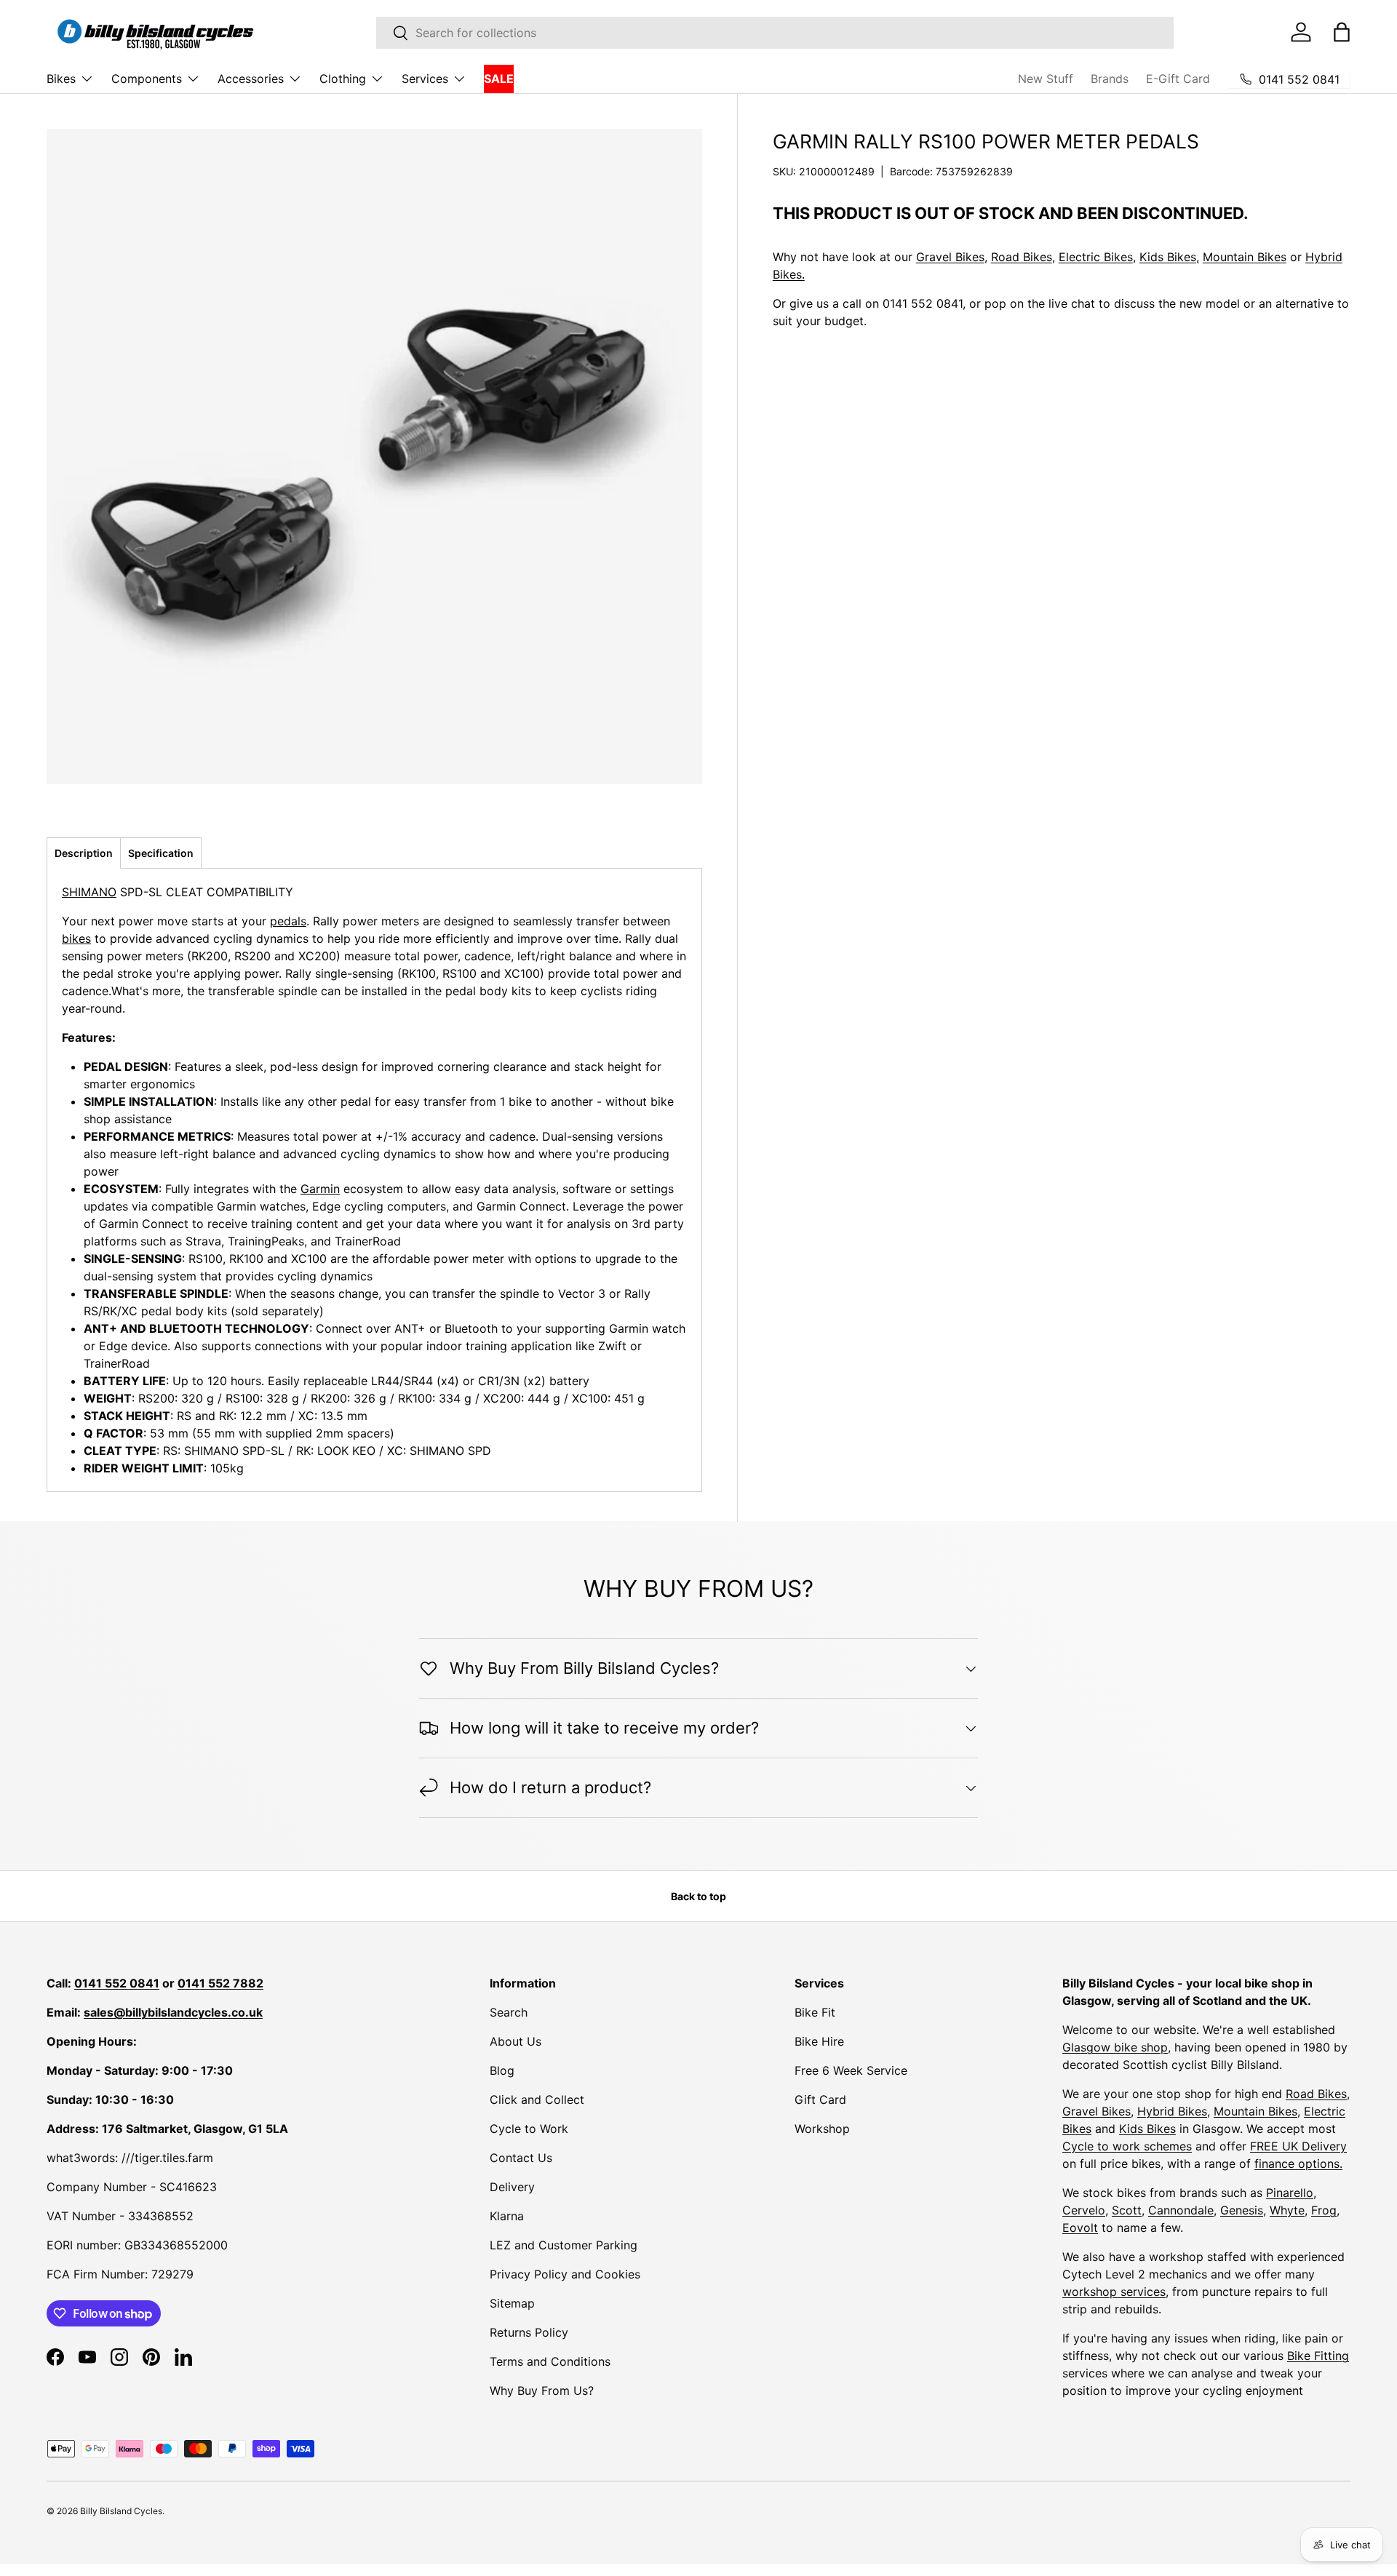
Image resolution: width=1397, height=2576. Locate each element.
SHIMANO (89, 892)
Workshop (822, 2128)
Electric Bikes (1096, 257)
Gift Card (820, 2099)
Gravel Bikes (950, 257)
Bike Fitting (1318, 2355)
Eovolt (1080, 2227)
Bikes (61, 78)
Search (509, 2012)
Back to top (698, 1896)
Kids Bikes (1147, 2128)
·····
* Requirement *
Return every line shown above without changing a word, and skip the pictures.

* Answer to this exercise *
Image resolution: width=1397, height=2576. Locate each element.
SHIMANO (89, 892)
Workshop (822, 2128)
Electric Bikes (1096, 257)
Gift Card (820, 2099)
Gravel Bikes (950, 257)
Bike Fitting (1318, 2355)
Eovolt (1080, 2227)
Bikes (61, 78)
Search (509, 2012)
Back to top (698, 1896)
Kids Bikes (1147, 2128)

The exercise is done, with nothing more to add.